So you are saying that one person's desire to move their hives outweighs the desire of all the beekeepers in their path to keep their bees healthy? No. Having inspections in light of infestation will save many beekeepers the need to destroy hives. How about the financial burden the mover puts on those that afb may be spread to? Not everyone is responsible and some will put a the profit of a three week flow above the good of the community and possibly above the good of their own hives.

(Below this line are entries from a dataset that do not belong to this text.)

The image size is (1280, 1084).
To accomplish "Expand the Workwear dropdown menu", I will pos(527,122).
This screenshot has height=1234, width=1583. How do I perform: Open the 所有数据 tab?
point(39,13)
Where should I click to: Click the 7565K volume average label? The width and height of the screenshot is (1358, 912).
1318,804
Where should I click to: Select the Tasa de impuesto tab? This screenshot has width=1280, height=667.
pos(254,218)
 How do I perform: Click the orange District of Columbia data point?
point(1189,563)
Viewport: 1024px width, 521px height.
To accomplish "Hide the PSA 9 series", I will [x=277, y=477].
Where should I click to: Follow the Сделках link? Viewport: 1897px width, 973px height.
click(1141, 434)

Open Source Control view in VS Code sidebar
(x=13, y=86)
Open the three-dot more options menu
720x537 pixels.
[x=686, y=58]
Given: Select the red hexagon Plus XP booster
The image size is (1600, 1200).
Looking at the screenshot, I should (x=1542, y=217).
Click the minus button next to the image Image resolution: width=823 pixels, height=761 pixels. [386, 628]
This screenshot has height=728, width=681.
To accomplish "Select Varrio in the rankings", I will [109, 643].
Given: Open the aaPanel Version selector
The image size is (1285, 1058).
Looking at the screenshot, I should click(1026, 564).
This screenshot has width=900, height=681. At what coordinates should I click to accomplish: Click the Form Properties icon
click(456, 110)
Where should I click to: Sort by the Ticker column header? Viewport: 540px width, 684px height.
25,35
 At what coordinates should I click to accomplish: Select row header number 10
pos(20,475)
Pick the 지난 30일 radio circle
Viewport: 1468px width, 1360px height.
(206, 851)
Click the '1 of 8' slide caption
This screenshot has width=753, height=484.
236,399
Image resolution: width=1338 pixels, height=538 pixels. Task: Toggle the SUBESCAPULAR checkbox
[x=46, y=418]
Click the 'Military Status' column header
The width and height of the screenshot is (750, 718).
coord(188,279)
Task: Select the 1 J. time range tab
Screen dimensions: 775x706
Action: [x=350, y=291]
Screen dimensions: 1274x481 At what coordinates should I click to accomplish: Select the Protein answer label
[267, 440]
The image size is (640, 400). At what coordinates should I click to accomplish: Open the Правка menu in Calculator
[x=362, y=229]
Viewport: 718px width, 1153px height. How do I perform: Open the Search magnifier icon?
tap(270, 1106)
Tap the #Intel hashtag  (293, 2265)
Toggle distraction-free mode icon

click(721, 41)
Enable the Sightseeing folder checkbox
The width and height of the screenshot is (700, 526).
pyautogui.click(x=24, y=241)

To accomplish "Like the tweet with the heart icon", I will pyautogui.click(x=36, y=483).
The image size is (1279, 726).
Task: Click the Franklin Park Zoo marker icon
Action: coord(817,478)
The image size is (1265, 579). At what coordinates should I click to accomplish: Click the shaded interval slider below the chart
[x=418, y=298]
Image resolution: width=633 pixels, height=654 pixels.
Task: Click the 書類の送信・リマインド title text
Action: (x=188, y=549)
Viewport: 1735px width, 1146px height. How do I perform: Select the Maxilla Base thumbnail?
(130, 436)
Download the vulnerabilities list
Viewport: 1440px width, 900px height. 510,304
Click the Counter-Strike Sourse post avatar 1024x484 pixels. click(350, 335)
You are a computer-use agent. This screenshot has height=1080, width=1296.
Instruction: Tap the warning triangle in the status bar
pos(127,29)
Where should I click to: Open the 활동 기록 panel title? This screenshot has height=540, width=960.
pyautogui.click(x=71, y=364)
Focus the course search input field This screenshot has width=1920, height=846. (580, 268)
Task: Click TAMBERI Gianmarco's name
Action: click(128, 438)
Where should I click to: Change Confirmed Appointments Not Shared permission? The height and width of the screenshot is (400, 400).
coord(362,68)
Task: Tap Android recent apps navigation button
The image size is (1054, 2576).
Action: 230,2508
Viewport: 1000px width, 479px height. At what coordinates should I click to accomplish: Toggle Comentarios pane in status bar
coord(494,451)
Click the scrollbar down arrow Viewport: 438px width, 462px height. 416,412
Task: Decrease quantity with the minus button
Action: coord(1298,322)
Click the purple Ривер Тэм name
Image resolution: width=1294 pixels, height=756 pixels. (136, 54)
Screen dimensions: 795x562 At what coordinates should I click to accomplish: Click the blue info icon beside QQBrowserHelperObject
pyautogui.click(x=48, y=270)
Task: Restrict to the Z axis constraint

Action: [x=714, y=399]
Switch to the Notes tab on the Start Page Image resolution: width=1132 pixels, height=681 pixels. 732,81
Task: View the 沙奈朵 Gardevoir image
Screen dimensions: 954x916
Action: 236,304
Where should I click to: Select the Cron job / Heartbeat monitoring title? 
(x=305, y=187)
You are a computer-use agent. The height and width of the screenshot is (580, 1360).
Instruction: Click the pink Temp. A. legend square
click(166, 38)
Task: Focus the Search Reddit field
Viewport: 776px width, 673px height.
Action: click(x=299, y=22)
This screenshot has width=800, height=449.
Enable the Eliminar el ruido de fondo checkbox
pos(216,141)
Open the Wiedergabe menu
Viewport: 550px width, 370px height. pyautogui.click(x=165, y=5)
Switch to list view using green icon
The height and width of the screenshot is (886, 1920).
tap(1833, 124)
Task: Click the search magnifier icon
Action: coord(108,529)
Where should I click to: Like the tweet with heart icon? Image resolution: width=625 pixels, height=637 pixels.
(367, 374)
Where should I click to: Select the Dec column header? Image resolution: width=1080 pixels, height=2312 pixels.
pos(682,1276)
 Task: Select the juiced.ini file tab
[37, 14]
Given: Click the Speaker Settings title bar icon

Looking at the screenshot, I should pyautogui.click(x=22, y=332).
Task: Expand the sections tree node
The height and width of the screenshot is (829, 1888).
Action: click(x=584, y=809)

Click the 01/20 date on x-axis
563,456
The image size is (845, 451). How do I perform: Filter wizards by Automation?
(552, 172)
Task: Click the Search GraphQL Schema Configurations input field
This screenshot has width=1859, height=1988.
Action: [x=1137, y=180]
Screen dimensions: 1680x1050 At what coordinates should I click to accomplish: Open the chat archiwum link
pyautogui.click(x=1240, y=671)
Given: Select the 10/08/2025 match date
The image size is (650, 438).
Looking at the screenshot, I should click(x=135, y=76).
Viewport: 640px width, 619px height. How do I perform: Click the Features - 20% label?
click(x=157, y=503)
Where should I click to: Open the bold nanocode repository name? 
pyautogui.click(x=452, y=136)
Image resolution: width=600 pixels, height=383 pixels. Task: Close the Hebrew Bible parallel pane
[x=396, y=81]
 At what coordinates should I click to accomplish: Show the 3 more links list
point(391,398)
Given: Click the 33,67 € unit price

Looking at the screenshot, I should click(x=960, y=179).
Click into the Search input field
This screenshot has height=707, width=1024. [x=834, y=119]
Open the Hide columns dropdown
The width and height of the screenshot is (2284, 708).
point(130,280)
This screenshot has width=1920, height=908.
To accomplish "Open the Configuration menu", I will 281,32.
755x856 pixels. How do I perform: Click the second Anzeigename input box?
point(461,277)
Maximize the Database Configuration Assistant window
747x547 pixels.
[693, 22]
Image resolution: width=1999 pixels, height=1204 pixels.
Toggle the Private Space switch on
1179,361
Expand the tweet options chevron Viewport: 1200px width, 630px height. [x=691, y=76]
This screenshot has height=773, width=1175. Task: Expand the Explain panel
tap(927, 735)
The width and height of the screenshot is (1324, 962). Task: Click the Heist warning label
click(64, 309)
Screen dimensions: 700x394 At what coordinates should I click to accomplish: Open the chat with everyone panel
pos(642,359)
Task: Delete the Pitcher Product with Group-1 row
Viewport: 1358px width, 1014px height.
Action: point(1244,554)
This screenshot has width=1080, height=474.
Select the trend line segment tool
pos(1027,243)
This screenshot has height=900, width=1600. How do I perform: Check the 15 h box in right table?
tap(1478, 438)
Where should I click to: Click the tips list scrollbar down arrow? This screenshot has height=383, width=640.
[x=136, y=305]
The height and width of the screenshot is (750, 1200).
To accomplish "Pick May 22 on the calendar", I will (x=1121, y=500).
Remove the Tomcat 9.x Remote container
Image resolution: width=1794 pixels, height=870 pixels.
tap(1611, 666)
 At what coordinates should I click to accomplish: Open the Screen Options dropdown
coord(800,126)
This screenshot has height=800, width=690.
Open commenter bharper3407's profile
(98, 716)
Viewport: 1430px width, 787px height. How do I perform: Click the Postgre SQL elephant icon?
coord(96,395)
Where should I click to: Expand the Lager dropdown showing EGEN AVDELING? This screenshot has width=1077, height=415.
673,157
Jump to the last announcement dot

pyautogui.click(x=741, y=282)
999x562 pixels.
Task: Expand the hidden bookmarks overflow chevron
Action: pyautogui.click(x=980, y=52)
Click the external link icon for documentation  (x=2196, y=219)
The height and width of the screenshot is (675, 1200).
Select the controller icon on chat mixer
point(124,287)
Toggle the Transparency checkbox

Slow Drone, are there any recourses in TN to hold the commercial keeper responsible for all the loss of property due to his neglect, if his hives were found to have afb? Being in Florida, I am concerned about that very scenario. Fl requires annual inspections to help keep afb from devastating the industry. I've wondered why there aren't requirements to pack up hives after dark so commercial groups don't leave behind problems. Especially if they originate from africanized areas. I wonder what is in place to keep movers from spreading problems across states. In Fl, to move from one area to another you need to have your registration with you.


----------



## Kamon A. Reynolds (Apr 15, 2012)

Jadeguppy said:


> So you are saying that one person's desire to move their hives outweighs the desire of all the beekeepers in their path to keep their bees healthy? No. Having inspections in light of infestation will save many beekeepers the need to destroy hives. How about the financial burden the mover puts on those that afb may be spread to? Not everyone is responsible and some will put a the profit of a three week flow above the good of the community and possibly above the good of their own hives.
> 
> Slow Drone, are there any recourses in TN to hold the commercial keeper responsible for all the loss of property due to his neglect, if his hives were found to have afb? Being in Florida, I am concerned about that very scenario. Fl requires annual inspections to help keep afb from devastating the industry. I've wondered why there aren't requirements to pack up hives after dark so commercial groups don't leave behind problems. Especially if they originate from africanized areas. I wonder what is in place to keep movers from spreading problems across states. In Fl, to move from one area to another you need to have your registration with you.


No we don't have the man power to control that. It would take much more money, regulations, and enforcement on the States part. Our state in my opinion should be using funds in more needed areas. I love bees but we have more important needs in this state than spending on beekeeping right now. Also I would rather not see the state involved but a committee and inspection company made up of beekeepers.


----------



## gravelroad (Feb 8, 2016)

It sucks that there is another outbreak.

Hive registration and inspections will not stop issues like this on there own. I have seen very few inspectors on YouTube that know there stuff. I have kicked inspectors off my land and filed restraining orders against them where I live because they wanted to cross contaminate my hives from where every they have been in the past.

A registration system will never work unless you have good inspections and benefits that go behind it. We need to look back at the past and look at different parts of agriculture and you will see very few systems that have worked.

Before you ask yes I do keep all my paper work up to date through the state and county I live in.


----------



## Kamon A. Reynolds (Apr 15, 2012)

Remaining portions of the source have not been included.